TAREFAS A REALIZAR
(a) Reescreva em forma de lista, de modo mais conciso, o parágrafo do texto sobre o setor sucroalcooleiro mineiro que começa com "“Como as usinas que dependem", preservando seus fatos principais.
(b) Responda, com base no texto sobre o setor sucroalcooleiro mineiro, às perguntas abaixo:
(i) Segundo a estimativa do presidente do sindicato, quantos dos 31 projetos protocolados junto ao governo estadual estão parados?
(ii) De acordo com a Sede, qual é o valor dos investimentos nas usinas em implantação ou expansão em Minas desde 2005?
(iii) Como o texto define uma fábrica do conceito greenfields?
(c) Dê prosseguimento ao texto sobre o setor sucroalcooleiro mineiro, a partir da última frase apresentada.

Setor de álcool e açúcar com o pé no freio em MG

O presidente do Sindicato da Indústria da Fabricação de Álcool e Açúcar no Estado de Minas Gerais, Luis Custódio Cotta Martins, estima que dos 31 projetos do setor sucroalcooleiro, protocolados junto ao governo estadual, 17 estão parados, como reflexo da falta de crédito na praça, conseqüência da crise financeira mundial.

“Como as usinas que dependem de fundos de investimentos vão tocar os projetos se o dinheiro secou?”, questiona. A expectativa do setor em Minas é chegar em 2014 com 58 usinas em operação, com a moagem de 100 milhões de toneladas de cana e a produção de 5,5 bilhões de litros de etanol e 4,9 milhões de toneladas de açúcar. Até o momento, 36 usinas operam no Estado.

A Secretaria de Estado de Desenvolvimento Econômico (Sede) informa que, desde 2005, 44 usinas de açúcar e álcool estão em processo de implantação ou expansão em Minas, com investimentos da ordem de R$ 10 bilhões.

Antes da crise, o governo estadual previa que 31 projetos seriam concluídos entre 2009 e 2014, a maioria dentro do conceito greenfields (fábrica construída do zero). Para o ano que vem, a estimativa inicial era de implantação de pelo menos mais cinco projetos.

DADOS FORNECIDOS
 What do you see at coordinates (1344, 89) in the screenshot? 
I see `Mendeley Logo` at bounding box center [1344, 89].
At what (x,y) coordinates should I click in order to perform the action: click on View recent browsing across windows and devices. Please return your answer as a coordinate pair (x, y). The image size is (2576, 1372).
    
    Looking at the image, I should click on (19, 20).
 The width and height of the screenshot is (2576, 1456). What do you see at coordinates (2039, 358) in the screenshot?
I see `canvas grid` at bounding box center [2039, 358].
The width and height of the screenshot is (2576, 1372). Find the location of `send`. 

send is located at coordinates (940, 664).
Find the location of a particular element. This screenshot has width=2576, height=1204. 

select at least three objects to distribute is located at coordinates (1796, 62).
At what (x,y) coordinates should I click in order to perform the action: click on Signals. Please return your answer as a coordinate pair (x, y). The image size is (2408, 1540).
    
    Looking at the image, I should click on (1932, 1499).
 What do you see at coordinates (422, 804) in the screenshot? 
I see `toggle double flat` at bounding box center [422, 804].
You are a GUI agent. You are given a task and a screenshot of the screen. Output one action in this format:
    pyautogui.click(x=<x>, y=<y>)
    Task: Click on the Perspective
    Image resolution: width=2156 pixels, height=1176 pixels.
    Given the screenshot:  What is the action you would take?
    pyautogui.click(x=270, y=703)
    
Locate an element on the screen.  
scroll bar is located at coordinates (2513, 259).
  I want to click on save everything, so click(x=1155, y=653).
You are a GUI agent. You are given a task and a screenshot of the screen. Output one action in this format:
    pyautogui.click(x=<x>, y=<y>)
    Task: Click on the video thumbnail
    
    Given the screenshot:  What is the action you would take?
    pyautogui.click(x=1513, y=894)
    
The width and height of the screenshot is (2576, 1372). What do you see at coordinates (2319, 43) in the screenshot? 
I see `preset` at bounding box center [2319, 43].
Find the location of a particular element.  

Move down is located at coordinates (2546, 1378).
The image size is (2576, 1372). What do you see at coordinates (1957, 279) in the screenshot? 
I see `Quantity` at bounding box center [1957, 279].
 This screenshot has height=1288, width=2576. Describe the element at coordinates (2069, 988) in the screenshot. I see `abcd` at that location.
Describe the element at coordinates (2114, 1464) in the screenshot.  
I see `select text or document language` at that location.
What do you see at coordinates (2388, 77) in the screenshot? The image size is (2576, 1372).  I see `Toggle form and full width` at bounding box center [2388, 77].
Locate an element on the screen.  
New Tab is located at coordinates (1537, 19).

RESPOSTAS ÀS TAREFAS
(a)
- O presidente do sindicato questiona como as usinas que dependem de fundos de investimento darão andamento aos projetos se o dinheiro secou.
- Meta do setor em Minas para 2014: 58 usinas em operação, moagem de 100 milhões de toneladas de cana, produção de 5,5 bilhões de litros de etanol e de 4,9 milhões de toneladas de açúcar.
- Atualmente, 36 usinas operam no Estado.

(b)
(i) 17 projetos.
(ii) Da ordem de R$ 10 bilhões.
(iii) Como uma fábrica construída do zero.

(c)
O presidente da União da Indústria de Cana-de-Açúcar (Unica), Marcos Jank, ressalta que o setor foi um dos que mais investiu no país, de 2005 a 2008, cerca de US$ 20 bilhões. “Depois de quatro anos de grandes investimentos, as pessoas estão em compasso de espera”, afirmou. Ele lembra que a crise afeta o setor de “maneira diferenciada”.

Segundo Cotta Martins, as indústrias que já fizeram o plantio e compraram os equipamentos devem manter os investimentos no Estado. “Até 2012, 14 usinas devem entrar em operação”, estima. Minas ultrapassou o Paraná neste ano e hoje é o segundo maior produtor de cana-de-açúcar, respondendo por 10% da produção nacional, atrás apenas de São Paulo.